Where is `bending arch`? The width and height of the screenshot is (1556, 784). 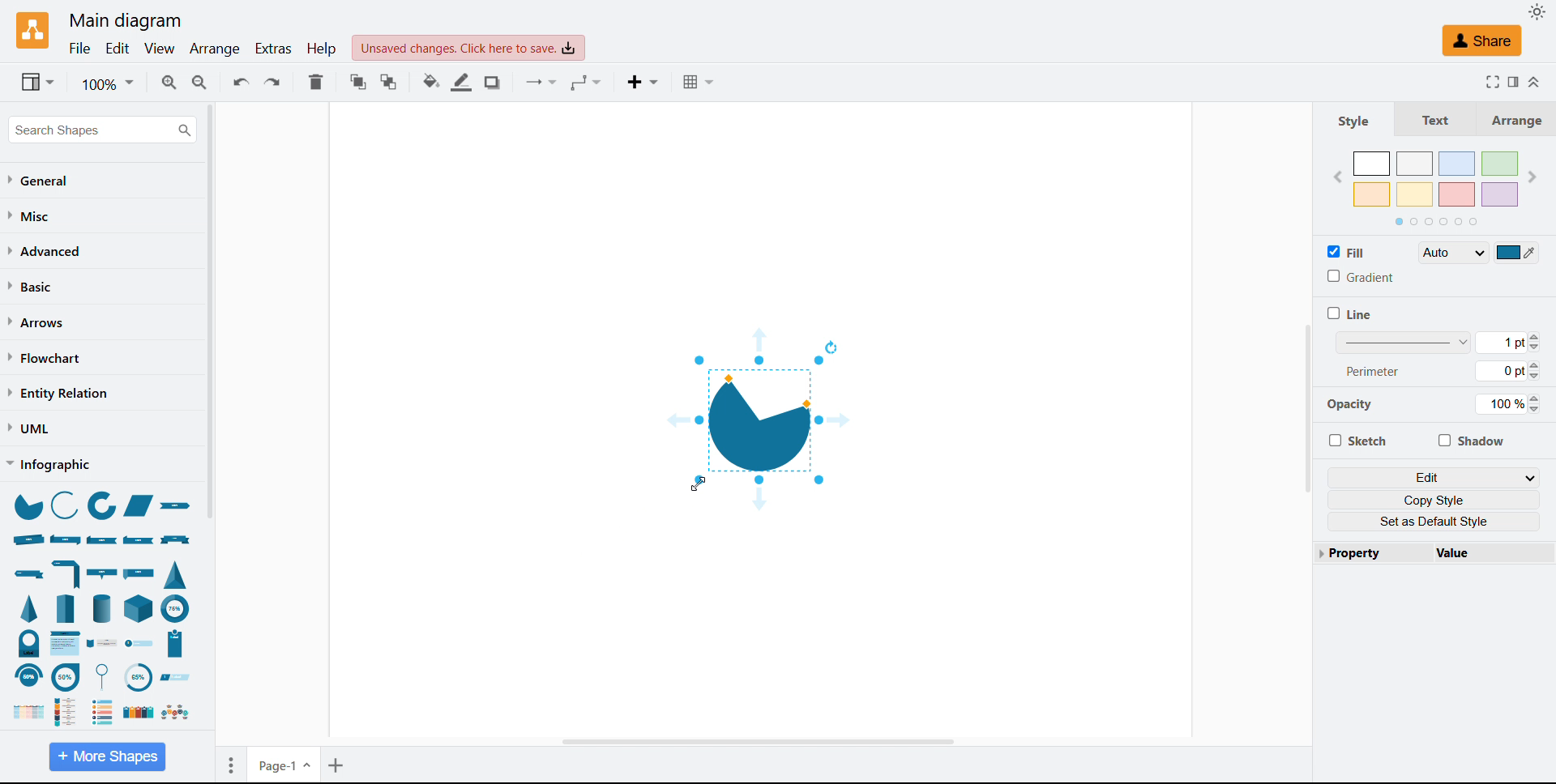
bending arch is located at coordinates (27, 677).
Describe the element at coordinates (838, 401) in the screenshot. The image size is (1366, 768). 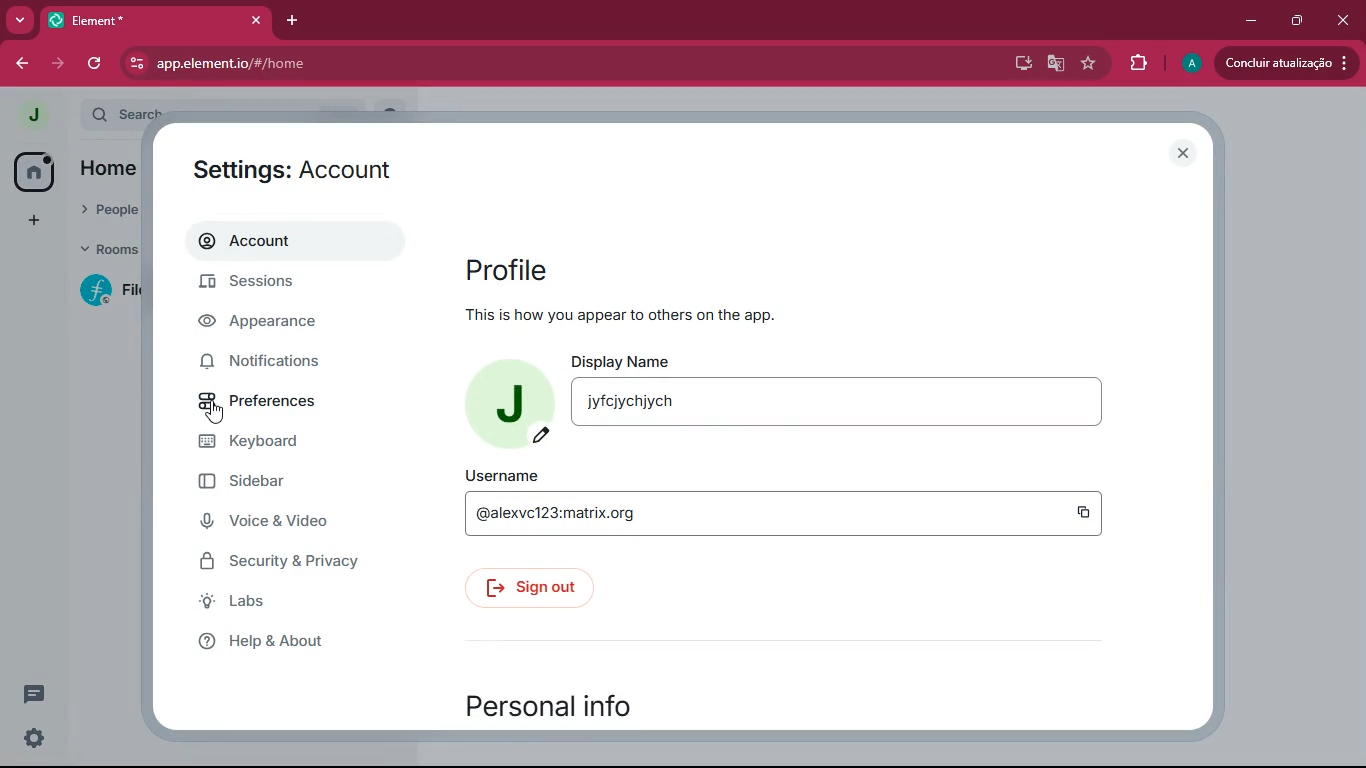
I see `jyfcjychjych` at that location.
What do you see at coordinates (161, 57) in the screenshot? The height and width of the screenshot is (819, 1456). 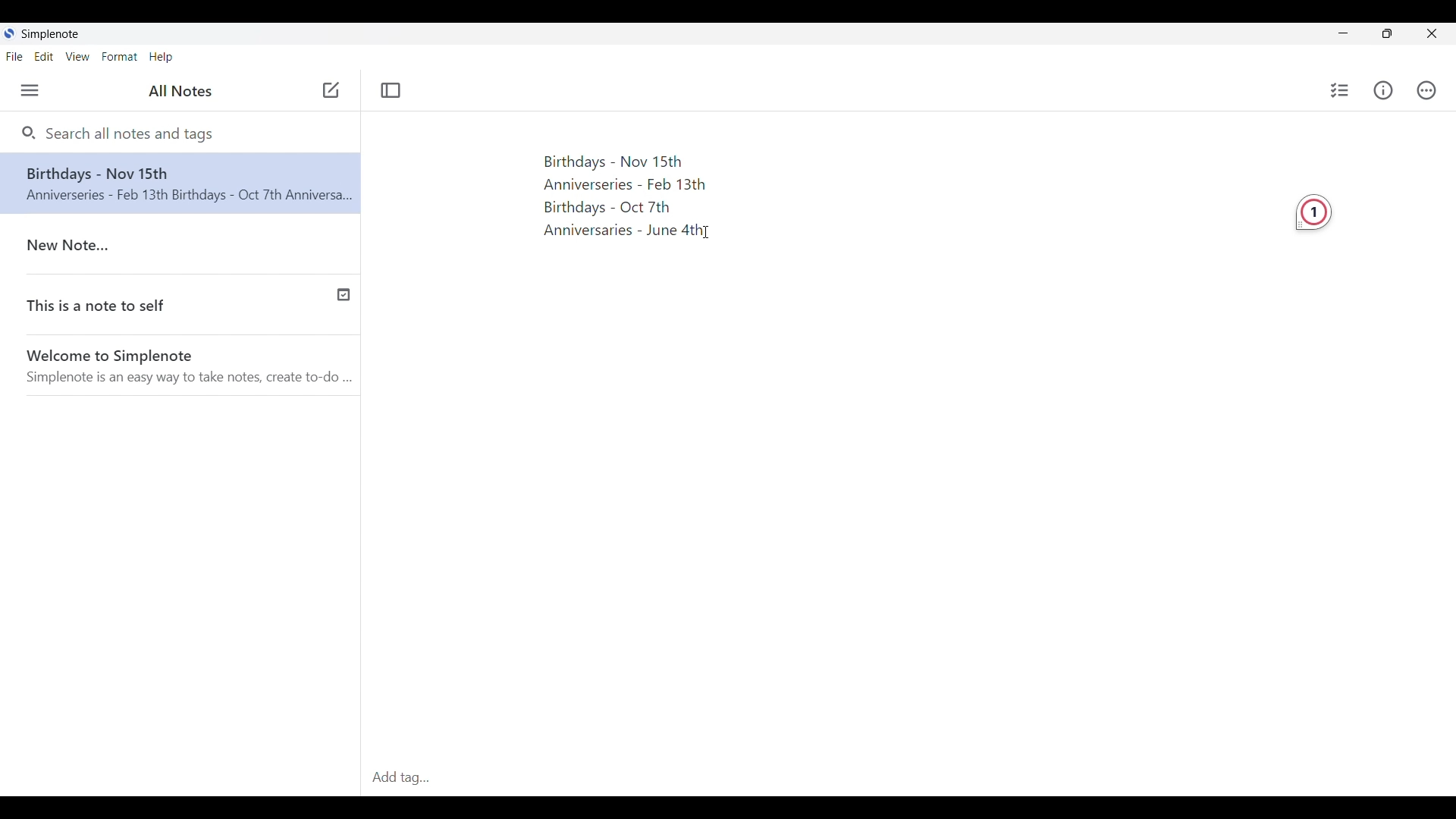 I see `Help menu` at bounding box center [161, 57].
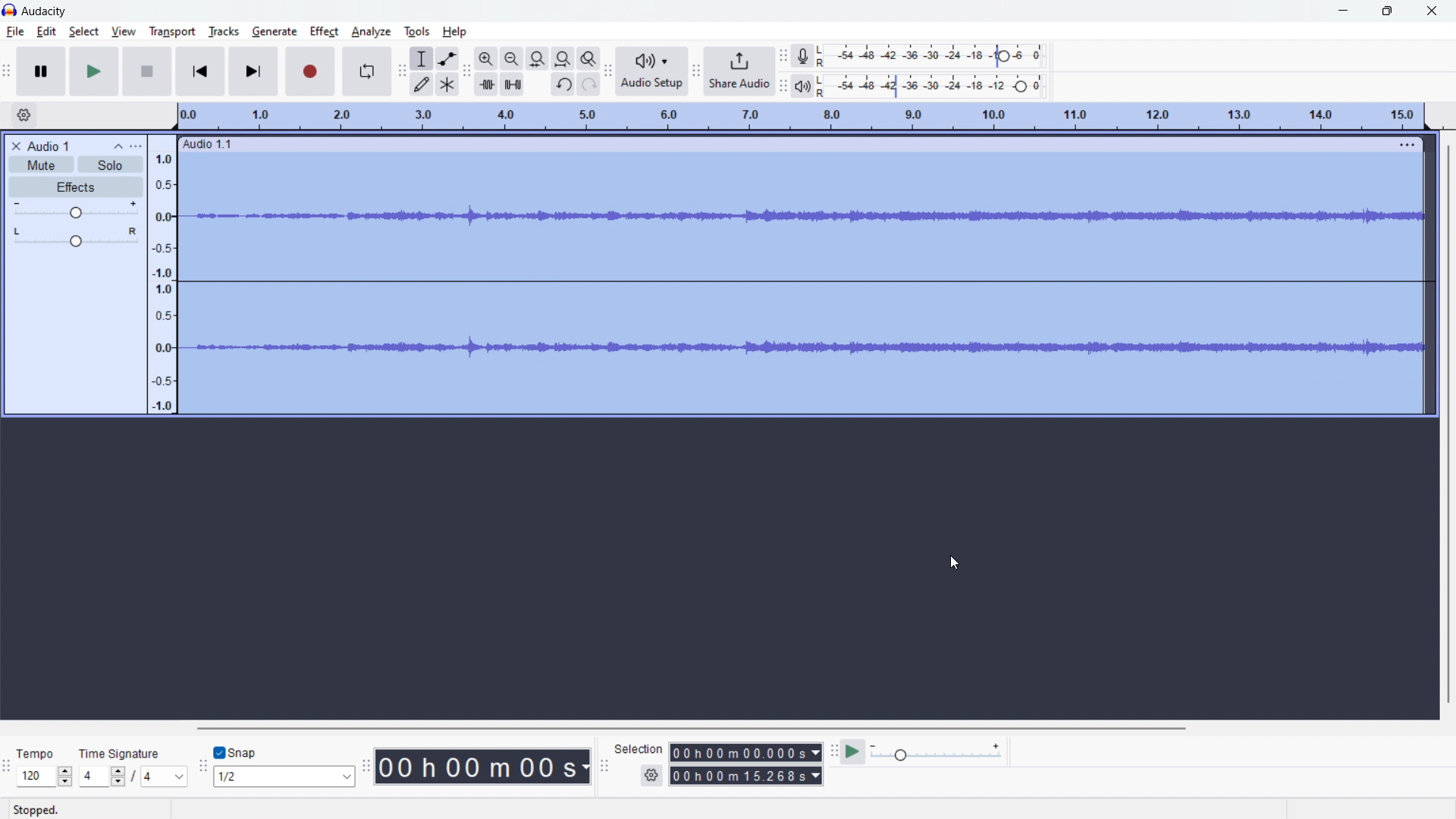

• _Exercise description_: Retype the rows word for word, starting with the very first one and ending with the line that contains "at that location.", including both. Leave the pictures out.

• _Result below_:
Where is `bending arch`? The width and height of the screenshot is (1556, 784). 
bending arch is located at coordinates (27, 677).
Describe the element at coordinates (838, 401) in the screenshot. The image size is (1366, 768). 
I see `jyfcjychjych` at that location.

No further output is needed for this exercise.